Enfant, mon frère aîné voulait être directeur d’opéra.
Certains petits garçons rêvent d’être pilote de guerre, agent secret ou
funambule pour les plus téméraires. Lui, c’était régisseur, qu’il rêvait
d’être. Pas même ténor ou musicien, non : Régisseur d’opéra. Allez savoir
pourquoi ! La musique ne l’intéressait pas, il n’a jamais su chanter et
les opéras l’ennuyaient à mourir. Et pourtant, il a toujours voulu diriger
l’Opéra de Paris …
Je me suis parfois demandé s’il
ne mettait pas dans ce mot « opéra », des sens occultes et mystérieux
que nous n’y apercevions pas. Dans cette idée, je me suis amusée à y chercher
des correspondances secrètes, par anagrammes par exemple ; je n’ai rien
trouvé d’autre que des mots à consonance aztèque mais dénués de
signification : OPERA, AREPO, REPAO, PAERO, AEROP, PAREO…
Rien de transcendant, il faut
l’admettre…
Dans mes souvenirs de petite
fille, mon frère aîné est très beau. Pas sur les photos. Ce menton un peu en
galoche, ces yeux très écartés (comme si sourire au photographe avait distendu
tous ses traits), ces oreilles ridiculement petites pour un garçon, est-ce
vraiment lui ?
Mon frère aîné était très beau à
la façon de Laurent le Magnifique, qui était laid. Lorsque nous étions
ensemble, les gens disaient que mon frère Benjamin et moi étions de très jolis
enfants ; mais on disait de mon frère aîné : « C’est le charme
incarné ».
Pour moi c’ était un mot
magique, une formule mystérieuse qui expliquait tout : Nous, nous
étions beaux mais LUI , c’était « le charme ». Nos cheveux
également roux et soyeux (« De la confiture de cheveux d’ange :
c’est la confiture de carotte , disait ma mère comme pour explique cette
couleur étrange »), nos yeux pareillement larges et liquides, ce n’était
rien comparé au « charme » un peu voyou de mon frère aîné.
Ni Benjamin ni moi n’en
souffrions, je crois. La séduction de notre frère était pour nous comme pour
les autres une évidence rassurante. Lorsqu’une amie de ma mère s’écriait en
nous voyant arriver dans le salon pour dire bonsoir au Grandes Personnes :
-Mais quels amours
d’enfants ! Comment as-tu faire des gosses aussi pareillement roux aux
yeux verts !?
Nous avions le même sourire
condescendant et nous savions que nous pensions la même chose…

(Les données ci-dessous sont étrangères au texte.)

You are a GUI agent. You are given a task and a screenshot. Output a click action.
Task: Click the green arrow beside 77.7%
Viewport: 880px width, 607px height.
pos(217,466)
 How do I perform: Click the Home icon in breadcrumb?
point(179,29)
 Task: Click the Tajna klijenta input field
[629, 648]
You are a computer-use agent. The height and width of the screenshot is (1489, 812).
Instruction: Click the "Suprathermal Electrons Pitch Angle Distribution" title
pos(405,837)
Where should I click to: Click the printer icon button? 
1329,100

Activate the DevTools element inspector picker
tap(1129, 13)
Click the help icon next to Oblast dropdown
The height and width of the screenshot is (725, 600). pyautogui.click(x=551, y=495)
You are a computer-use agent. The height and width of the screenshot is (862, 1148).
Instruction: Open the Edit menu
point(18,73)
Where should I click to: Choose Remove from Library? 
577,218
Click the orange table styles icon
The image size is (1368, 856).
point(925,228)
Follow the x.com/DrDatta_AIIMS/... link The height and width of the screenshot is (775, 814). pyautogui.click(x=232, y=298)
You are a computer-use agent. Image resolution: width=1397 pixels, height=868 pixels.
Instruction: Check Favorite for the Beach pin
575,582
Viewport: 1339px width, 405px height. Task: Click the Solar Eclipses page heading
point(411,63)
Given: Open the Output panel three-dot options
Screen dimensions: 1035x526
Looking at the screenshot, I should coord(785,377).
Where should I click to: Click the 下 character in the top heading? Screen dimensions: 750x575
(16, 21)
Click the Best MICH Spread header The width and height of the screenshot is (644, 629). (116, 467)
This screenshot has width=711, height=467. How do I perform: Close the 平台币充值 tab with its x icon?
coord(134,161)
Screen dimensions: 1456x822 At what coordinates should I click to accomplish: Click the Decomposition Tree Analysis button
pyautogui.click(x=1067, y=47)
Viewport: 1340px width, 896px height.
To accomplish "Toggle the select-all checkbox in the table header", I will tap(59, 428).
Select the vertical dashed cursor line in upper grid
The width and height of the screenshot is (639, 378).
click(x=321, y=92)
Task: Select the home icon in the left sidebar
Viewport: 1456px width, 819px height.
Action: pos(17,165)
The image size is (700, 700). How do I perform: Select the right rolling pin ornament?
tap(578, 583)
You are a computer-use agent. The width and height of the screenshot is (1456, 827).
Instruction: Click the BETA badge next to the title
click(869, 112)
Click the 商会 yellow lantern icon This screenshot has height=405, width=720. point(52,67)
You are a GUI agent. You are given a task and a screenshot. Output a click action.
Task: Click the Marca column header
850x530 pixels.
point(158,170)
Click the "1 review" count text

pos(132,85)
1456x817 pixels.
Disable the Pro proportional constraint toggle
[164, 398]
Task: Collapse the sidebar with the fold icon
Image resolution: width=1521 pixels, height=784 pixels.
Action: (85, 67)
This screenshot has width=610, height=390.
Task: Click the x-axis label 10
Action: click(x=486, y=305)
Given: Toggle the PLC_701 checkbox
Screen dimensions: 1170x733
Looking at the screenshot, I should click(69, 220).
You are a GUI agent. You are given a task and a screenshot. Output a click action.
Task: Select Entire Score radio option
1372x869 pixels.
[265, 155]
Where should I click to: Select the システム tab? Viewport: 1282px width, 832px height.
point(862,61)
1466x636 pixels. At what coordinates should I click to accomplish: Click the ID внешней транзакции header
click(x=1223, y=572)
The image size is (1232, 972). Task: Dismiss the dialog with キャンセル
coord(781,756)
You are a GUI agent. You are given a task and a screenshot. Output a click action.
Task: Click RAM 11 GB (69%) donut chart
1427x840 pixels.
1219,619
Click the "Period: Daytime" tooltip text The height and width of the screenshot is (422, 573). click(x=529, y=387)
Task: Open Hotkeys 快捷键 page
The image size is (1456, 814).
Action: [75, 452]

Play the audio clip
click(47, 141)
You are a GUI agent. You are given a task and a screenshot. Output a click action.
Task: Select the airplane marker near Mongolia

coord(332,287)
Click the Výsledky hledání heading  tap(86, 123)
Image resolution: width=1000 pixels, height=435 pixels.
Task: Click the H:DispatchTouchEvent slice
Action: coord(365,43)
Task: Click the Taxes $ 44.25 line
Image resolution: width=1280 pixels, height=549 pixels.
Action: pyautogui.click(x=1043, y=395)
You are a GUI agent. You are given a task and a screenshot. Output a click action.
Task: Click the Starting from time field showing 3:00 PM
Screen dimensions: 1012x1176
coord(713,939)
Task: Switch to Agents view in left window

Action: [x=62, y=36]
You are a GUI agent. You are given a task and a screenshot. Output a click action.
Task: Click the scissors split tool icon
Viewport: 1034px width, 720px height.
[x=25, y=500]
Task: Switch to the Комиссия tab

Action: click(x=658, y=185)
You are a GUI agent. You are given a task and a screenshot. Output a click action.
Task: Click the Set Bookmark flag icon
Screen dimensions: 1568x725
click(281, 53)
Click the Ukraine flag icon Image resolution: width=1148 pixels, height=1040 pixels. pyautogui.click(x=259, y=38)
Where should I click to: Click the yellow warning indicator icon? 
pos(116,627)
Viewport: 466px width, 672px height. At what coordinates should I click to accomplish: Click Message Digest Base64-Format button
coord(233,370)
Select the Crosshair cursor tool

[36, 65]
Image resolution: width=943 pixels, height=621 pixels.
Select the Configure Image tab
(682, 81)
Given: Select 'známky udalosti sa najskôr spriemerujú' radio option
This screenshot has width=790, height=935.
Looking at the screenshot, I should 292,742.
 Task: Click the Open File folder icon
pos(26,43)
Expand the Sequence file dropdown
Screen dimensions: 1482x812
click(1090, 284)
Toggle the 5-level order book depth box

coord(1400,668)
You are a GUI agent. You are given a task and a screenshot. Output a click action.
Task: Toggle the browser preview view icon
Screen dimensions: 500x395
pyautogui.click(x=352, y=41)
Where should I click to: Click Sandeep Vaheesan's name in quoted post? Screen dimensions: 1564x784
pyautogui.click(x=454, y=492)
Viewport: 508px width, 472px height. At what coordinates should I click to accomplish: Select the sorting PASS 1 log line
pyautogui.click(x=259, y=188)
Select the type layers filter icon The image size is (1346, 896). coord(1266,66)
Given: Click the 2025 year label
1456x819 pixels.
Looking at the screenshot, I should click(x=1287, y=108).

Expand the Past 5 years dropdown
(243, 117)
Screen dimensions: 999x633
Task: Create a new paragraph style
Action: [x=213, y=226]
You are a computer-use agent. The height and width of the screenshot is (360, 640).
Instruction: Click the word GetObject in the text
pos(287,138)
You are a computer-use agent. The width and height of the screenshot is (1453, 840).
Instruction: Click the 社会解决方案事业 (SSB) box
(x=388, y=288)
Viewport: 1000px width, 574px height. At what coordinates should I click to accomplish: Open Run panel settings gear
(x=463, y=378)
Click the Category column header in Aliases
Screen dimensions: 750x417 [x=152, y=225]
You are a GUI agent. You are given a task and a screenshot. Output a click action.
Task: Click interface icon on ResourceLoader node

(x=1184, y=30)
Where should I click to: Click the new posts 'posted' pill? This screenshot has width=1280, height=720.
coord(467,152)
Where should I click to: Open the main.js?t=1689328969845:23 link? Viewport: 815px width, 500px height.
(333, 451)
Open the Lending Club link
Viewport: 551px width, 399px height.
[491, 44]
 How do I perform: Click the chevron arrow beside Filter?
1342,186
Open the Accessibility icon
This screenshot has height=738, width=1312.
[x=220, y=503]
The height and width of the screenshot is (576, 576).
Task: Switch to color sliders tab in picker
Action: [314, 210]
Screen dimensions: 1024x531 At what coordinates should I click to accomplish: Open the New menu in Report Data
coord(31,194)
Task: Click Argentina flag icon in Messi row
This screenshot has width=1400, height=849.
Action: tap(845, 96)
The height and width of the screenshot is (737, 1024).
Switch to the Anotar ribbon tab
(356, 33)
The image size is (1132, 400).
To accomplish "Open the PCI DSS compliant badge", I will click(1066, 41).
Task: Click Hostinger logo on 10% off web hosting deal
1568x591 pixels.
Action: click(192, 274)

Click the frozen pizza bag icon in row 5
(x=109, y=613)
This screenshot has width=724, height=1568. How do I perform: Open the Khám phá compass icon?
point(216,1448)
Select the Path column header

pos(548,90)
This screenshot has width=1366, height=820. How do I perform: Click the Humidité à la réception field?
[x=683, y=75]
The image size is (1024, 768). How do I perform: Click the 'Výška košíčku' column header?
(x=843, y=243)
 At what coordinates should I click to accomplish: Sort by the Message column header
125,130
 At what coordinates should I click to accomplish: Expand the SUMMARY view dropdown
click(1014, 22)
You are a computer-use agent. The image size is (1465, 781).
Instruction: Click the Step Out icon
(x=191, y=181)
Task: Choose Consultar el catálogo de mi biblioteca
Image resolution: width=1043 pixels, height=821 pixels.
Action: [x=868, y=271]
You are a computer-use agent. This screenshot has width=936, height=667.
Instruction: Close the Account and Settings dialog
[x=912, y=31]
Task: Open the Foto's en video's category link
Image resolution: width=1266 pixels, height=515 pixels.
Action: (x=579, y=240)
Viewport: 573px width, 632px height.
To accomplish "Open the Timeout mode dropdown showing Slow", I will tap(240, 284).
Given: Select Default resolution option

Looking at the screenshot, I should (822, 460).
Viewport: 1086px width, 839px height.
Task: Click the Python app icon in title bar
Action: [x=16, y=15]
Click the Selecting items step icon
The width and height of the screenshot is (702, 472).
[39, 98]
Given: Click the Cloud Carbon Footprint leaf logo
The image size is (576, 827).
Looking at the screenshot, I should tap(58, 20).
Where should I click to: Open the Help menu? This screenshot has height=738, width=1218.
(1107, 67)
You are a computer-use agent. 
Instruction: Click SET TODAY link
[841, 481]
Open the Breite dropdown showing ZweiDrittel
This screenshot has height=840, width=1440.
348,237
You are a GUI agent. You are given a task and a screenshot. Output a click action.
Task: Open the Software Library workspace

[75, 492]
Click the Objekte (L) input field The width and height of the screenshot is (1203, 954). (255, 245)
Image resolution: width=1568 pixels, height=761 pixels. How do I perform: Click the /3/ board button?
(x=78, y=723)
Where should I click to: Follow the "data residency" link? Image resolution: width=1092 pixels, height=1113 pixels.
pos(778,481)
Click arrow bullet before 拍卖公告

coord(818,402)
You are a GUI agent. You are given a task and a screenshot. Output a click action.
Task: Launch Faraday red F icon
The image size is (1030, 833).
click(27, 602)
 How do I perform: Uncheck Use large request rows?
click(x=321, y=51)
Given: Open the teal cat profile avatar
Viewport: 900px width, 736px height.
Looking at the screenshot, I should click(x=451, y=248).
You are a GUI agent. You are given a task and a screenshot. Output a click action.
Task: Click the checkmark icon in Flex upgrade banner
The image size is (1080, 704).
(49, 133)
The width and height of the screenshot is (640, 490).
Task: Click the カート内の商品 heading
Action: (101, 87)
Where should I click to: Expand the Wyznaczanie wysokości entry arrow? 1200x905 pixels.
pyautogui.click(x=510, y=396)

Mon frère aîné avait cinq ans de
plus que moi, six ans de plus que Benjamin. Si loin que je me souvienne, il a
toujours eu cet éclat des êtres comblés par la vie.
Bébé, il faisait partie de ces
enfants un peu « singe savant » mais si attendrissants qui savent
déjà servir de leur séduction précoce et font du charme aux maîtresses d’école,
au médecin chargé de leur ôter l’appendicite, aux vieilles dames et aux agents
de police.
Plus tard, il forçait la
sympathie par la seule inébranlable et claire évidence de son bonheur. Elle
brillait dans son regard comme une promesse de luxure dans l’œil d’une
inconnue.
Il avait cinq ans de plus que
moi ; j’étais amoureuse de tous ses copains. Certains avaient ma
préférence : ceux qui l’aimaient le mieux. Je faisais preuve d’un instinct
très sûr.
J’avais sept ans. Il me
racontait pour me faire plaisir des histoires qui me faisaient peur. Dans la
voiture, roulant vers la neige ou se rendant à un dimanche après-midi chez des
cousins : Moi, blottie contre son grand corps dur de garçon de douze ans,
terrifiée et ravie, j’écoutais en frémissant d’angoisse les contes ignobles
qu’il inventait pour mes délices. Mon préféré était une version bien à lui de
« La Belle et la Bête » qui se terminait très mal. Si je me souviens
bien, la métamorphose finale se passait de manière terrible et la Bête
finissait par mourir dans d’atroces souffrances sous les yeux de sa « Belle »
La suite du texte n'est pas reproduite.